2
    $$\begin{tikzcd} A\ar[r,shift left,"f"] 
&\ar[l,shift left,"h"] B\ar[r,shift left,"g"] 
&\ar[l,shift left,"l"]\ar[l,bend left, shift left,"h"] 
C\end{tikzcd}$$ 

enter image description here

This is almost as I'd like it to be, except that the $h$ arrow is going from $C$ to $B$ rather than from $C$ to $A$. How can I modify the code so it does that?

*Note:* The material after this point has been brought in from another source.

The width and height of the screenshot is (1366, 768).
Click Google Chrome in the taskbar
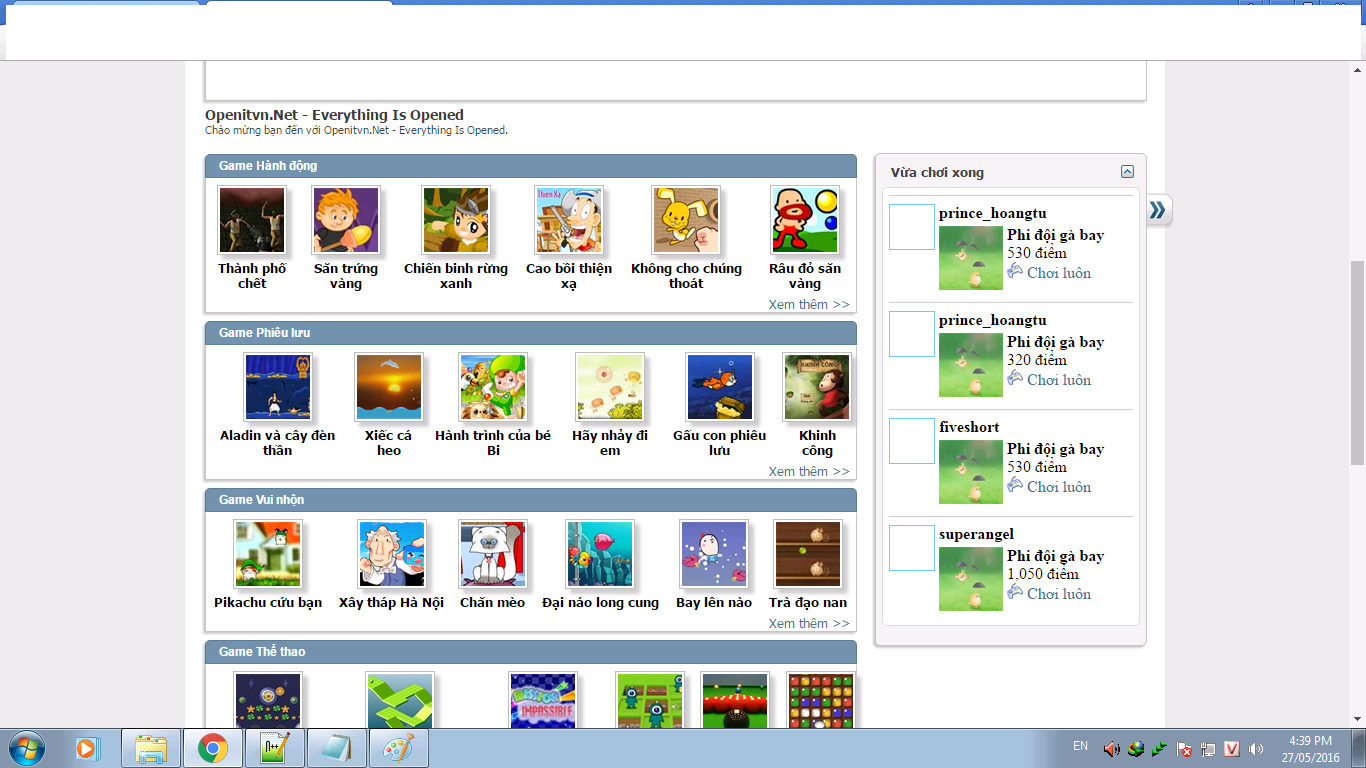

EDIT: accidentally called two arrows 'h'. This was not intentional, but I think the text makes it clear which one I'm referring to.

1 Answer 1

4

Use ll in \ar[ll,bend left, shift left,"h"]. Two ls mean that the arrow should go two positions to the left.

\documentclass{article}
\usepackage{tikz-cd}

\begin{document}
      \[\begin{tikzcd} A\ar[r,shift left,"f"]
            &\ar[l,shift left,"h"] B\ar[r,shift left,"g"]
            &\ar[l,shift left,"l"]\ar[ll,bend left, shift left,"h"] C
        \end{tikzcd}
      \]
\end{document}

enter image description here

6
  • And in LaTeX, don't use $$...$$, use \[...\] as the saying goes....
    – user11232
    Oct 18, 2015 at 12:09
  • That's for the answer. But what's the advantage of [ \backslash [...\backslash ]]? Oct 18, 2015 at 12:25
  • @man_in_green_shirt: Please see: Why is \[ ... \] preferable to $$ ... $$?
    – user11232
    Oct 18, 2015 at 12:31
  • Had never heard of that. Thanks, will be sure to use it in the future! Oct 18, 2015 at 12:35
  • 1
    @man_in_green_shirt $ are plain TeX primitives. $f$ will be \(f\) in LaTeX and $$f$$ will be \[f\]. However, $f$ is more widely used and doesn't have much drawbaacks as its $$ cousin.